Hubo un jugador que se rebeló contra el destino: todo estaba escrito para que la Argentina de Messi levantase la Copa del Mundo en Lusail, y ni siquiera Kylian Mbappé pudo cambiar ese destino.
Lo intentó el ’10’ de Francia, autor de un hat trick histórico que le convierte en el jugador con más goles marcados en finales mundiales, pero no pudo contrarrestar el huracán emocional de los argentinos.
Mbappé acabó resignado a ceder el trono del fútbol mundial. Campeón en 2018, cuando ni siquiera había cumplido los 20 años, no logró repetir título en Qatar pese a su gran actuación en la final.
Para el recuerdo quedará el doblete más rápido en una final mundialista, dos goles en un minuto y medio, entre el 80 y el 81. Y su gol de penalti en la prórroga, que le iguala con el inglés Hurst, único jugador que había logrado marcar tres goles en una final, la de 1966.
A Mbappé le costó entrar en el partido, como a todo su equipo. Pero cuando lo hizo, lo hizo con todas las consecuencias. Solo él logró frenar el torrente de emoción argentina en el que se había convertido la final. Su hat trick le impulsa directamente al olimpo de los mejores jugadores de la historia del torneo, aunque no le alcanzó para ganar su segundo título. Cayó con honores Francia, que apuró hasta la tanda de penaltis su resistencia.
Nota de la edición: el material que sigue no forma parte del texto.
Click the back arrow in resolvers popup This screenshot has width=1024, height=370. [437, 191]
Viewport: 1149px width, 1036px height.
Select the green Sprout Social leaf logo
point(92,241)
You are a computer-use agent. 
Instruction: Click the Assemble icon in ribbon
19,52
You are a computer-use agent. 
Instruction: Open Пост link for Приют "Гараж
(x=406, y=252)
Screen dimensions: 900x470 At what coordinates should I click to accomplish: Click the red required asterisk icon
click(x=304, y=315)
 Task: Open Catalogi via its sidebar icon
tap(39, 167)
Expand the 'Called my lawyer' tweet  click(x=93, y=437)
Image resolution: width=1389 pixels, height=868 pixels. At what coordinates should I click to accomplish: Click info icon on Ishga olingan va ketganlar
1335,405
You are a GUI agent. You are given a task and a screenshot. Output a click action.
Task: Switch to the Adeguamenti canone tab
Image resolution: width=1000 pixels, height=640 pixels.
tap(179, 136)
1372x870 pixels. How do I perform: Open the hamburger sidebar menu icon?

Mbappé, que llegaba a la final con cinco goles, acabó el torneo con ocho: Ganó la Bota de Oro por delante de otro gigante, Messi. En el duelo entre ambos, Leo se llevó el premio gordo.
A Mbappé le queda la consolación de acabar el torneo como máximo goleador. Y con la etiqueta de ser el jugador con más goles en finales: uno en 2018, tres en 2022. Sus minutos en Lusail quedarán en la retina de los aficionados.